Теперь я-Ваня следовал в уроках превращения за мной-Ормаром. Он неизменно опережал меня, и тут мне сильно помогали записи, которые я делал в ученических тетрадях, то и дело ставя кляксы, спеша выплеснуть на бумагу всё, что было во снах. Моим якорем в мире живых стала, конечно, Машка. Сестрица пришла в себя, и уже называла Николая и Ефросинию Заморовых папой и мамой. Я же пока не мог заставить себя это делать, каждый раз вспоминая своих родителей.
А еще через несколько месяцев, в сентябре, для всех орденцев наступила новая жизнь. Мы с Генкой поступили в ломокненскую мужскую гимназию, находившуюся недалеко от Соборной площади кремля. Илья Шамонкин учился теперь рядом с нами в Духовном училище. В народе же по старой памяти училище часто называли Семинарией. В училище шли в основном дети из поповских семей, а такие, как Илья, были исключением.
Вера была отдана в женскую гимназию на Няптицкой улице, что тянулась, выходя из проезда Няптицких ворот. Лишь Васька Старцев не продолжил образование, ограничившись умением читать и писать, а также знанием четырех действий арифметики: у его родителей не было денег на образование своих отпрысков, к тому же было непонятно, зачем кузнецу образование.
Проснувшись однажды утром под перестук осеннего дождя за окном, и записав всё, что помнил из сна, не слишком ясного и важного, я взглянул на календарь, висевший справа от стола. Сегодняшнее число было обведено красным карандашом: прошло ровно полгода с Дня мертвых, когда погибли мои родители. После занятий в гимназии пошел в ставшую родную кладбищенскую церковь, и как всегда, нашел там бабу Нюру.
Прошел к месту на кладбище, где покоились все мои родные. Так случилось, что никого из них не осталось в живых, и потому мы оказались у Заморовых, а наш дом был продан Казимиру Юхневичу — дворянину и владельцу аптекарского магазина в доме Тыровых. Зачем богатому аристократу был нужен скромный дом на самой окраине города, было совершенно непонятно. За нашей Ломокненской была еще совсем маленькая Троицкая улица, названная по церкви Троицы-на-Репне, от которой начиналась Шикарская дорога.

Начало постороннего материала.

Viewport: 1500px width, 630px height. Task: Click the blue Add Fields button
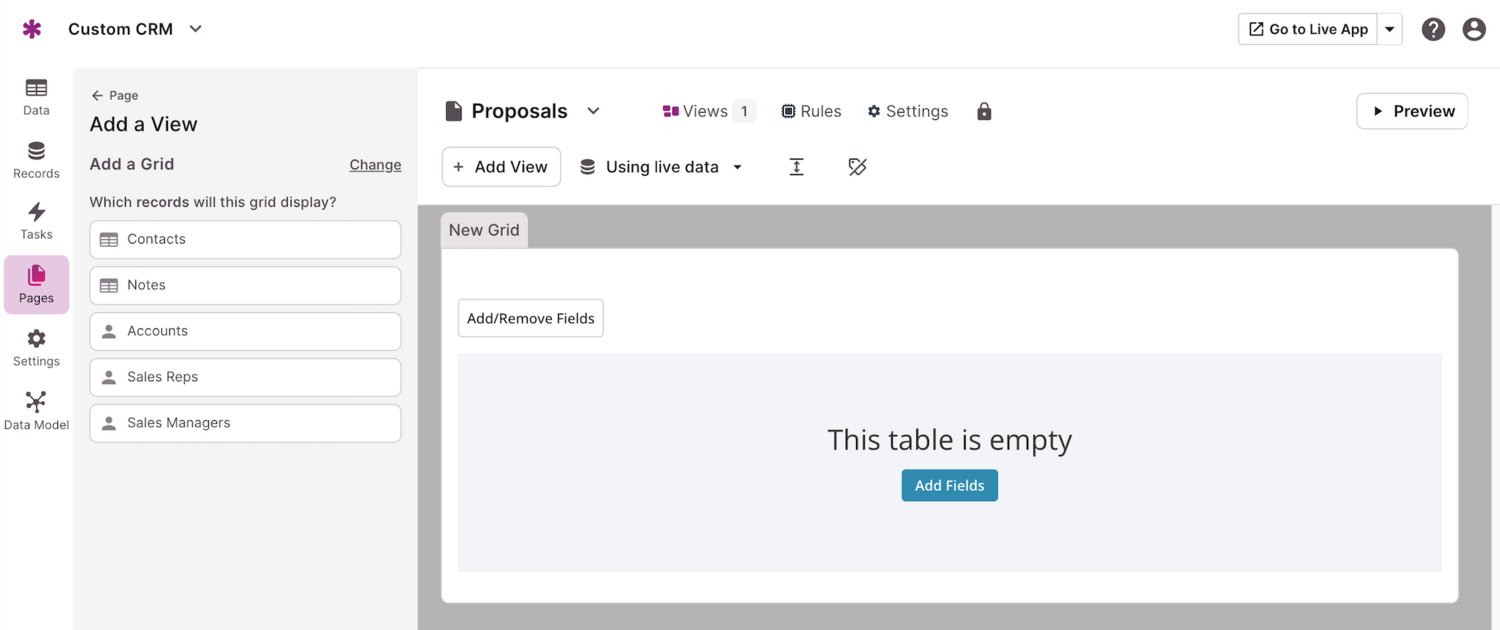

Постояв над могилами и прочитав задолбленные за это время молитвы на упокоение, я прошелся по городу. Достигнув своего бывшего дома, с удивлением обнаружил, что вместо нашего скромного забора высится сплошной каменный, за которым видна только крыша дома. У меня защемило сердце, когда вспомнил, как всё было тут раньше. Захотелось заглянуть в окна и я полез по забору вверх, благо, он был украшен странными выпуклыми узорами: песочные часы, какие-то ножи или мечи, что-то еще.
Когда поднимался, услышал недовольный лай со двора. Достигнув вершины, перекинул согнутую руку через забор, подтягиваясь выше. И тут увидел, как огромный черный пес, разбежавшись, отталкивается от земли и прыгает, явно желая откусить мне руку. Со страху оттолкнулся от забора и полетел вниз. Успел лишь заметить, что сам дом нисколько не изменился, что было странно, учитывая, какой забор вырос взамен старого. Но, может, руки еще не дошли.
Сильно ударился, и под лай уже всех окрестных собак, побежал на Владимирскую домой к Заморовым. И только пролетев как угорелый несколько кварталов, вспомнил, что оставил внизу, у забора, свой гимназический портфель. Мое сердце провалилось. Там оставались учебники, тетради, письменные принадлежности, но самое главное — дневник с записями про Ормара.
Развернулся и понесся обратно, но конечно, портфеля уже не было на своем месте. Обыскав все окрестности и даже зайдя к соседям, хорошо помнящим меня, я обреченно был вынужден констатировать, что дневник Ордена Змей за высоким каменным забором моего бывшего дома. Набравшись духу, долго стучался в закрытые ворота, но ответом мне был только страшный лай огромного пса.